*Extracted text*:

Defunctionalisation is a beautifully powerful technique. I've found it fits really neatly with the initial algebra pattern of data processing as repeated conversion of a "description" structure into more useful "implementation" structures.

In particular, my most recent project at work consisted of a system that takes a description of a computation from the user and successively performs optimisation passes on the description until we get a description of something that could run really efficiently, and then evaluating that efficient description into an actual computation that you really can run. If the successively-more-optimised descriptions are all defunctionalised to the greatest possible extent (in effect, deferring any concrete implementation details for as long as possible), you have much broader scope to optimise during later passes (since all the information "remains visible", not hidden away in function calls).

Moreover, this approach is extremely testable: initial algebras are built to be re-interpreted, so you can write reference evaluators for them; while defunctionalisation gives you a way of checking output without needing to run any pesky programs.

*Requests*:
(a) List every word or phrase that the passage on defunctionalization puts in quotation marks.
(b) In the passage on defunctionalization, what does the work system repeatedly apply to the user's description of a computation?
(c) Resume the passage on defunctionalization after its last sentence.
You won't need the data on this page.

*Dataset rows*:

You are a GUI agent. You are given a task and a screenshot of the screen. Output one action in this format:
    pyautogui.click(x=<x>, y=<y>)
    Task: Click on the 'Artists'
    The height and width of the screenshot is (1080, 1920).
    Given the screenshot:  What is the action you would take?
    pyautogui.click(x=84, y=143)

*Outputs in order*:
(a) "description", "implementation", "remains visible"

(b) It repeatedly performs optimisation passes on the description.

(c)
That's super interesting. May I ask what domain you're working in, where this sort of problem arises?


Dev at a quant finance research shop. I would love to write more about it, but I've signed some very strict paperwork :( broadly, it's the core of a data analytics system, taking a bunch of quant descriptions of data analysis and "compiling" them into highly efficient minimal-overhead forms that can run on market data in realtime and in sim. Very fun project!


This probably isn't it, but it sounds a lot like a compiler. If you're interested in that stuff you might be interested in checking out "Advanced Compiler Design and Implementation" [0] or the /r/programminglanguages subreddit.

[0]: https://www.amazon.com/Advanced-Compiler-Design-Implementati...


Kudos for providing a nicely-formatted transcript of this talk and not forcing us to watch a video. Learning about defunctionalization (and lambda lifting, which is closely related) was how I first managed to understand what this "first-class functions" language feature/pattern was all about, and why it could be useful. It's something that should be generally taught as part of any introduction to functional programming.



Reminded me of https://www.youtube.com/watch?v=l4nOHdUntyM

    Ow, we want the funk (we're gonna turn this mother out)
    Give up the funk
    Ow, we need the funk (we're gonna turn this mother out)
    We gotta have that funk


Note that you don't have to defunctionalize to be serializable or perform other manipulations. Tagless final style extensible-interpreter techniques allows direct-style programs to be serialized and manipulated.


That sounds interesting too. Any chance you have a link or two handy for reference? I've seen Oleg Kiselyov's bibliography on the tagless-final style (http://okmij.org/ftp/tagless-final/index.html), but there's quite a lot there.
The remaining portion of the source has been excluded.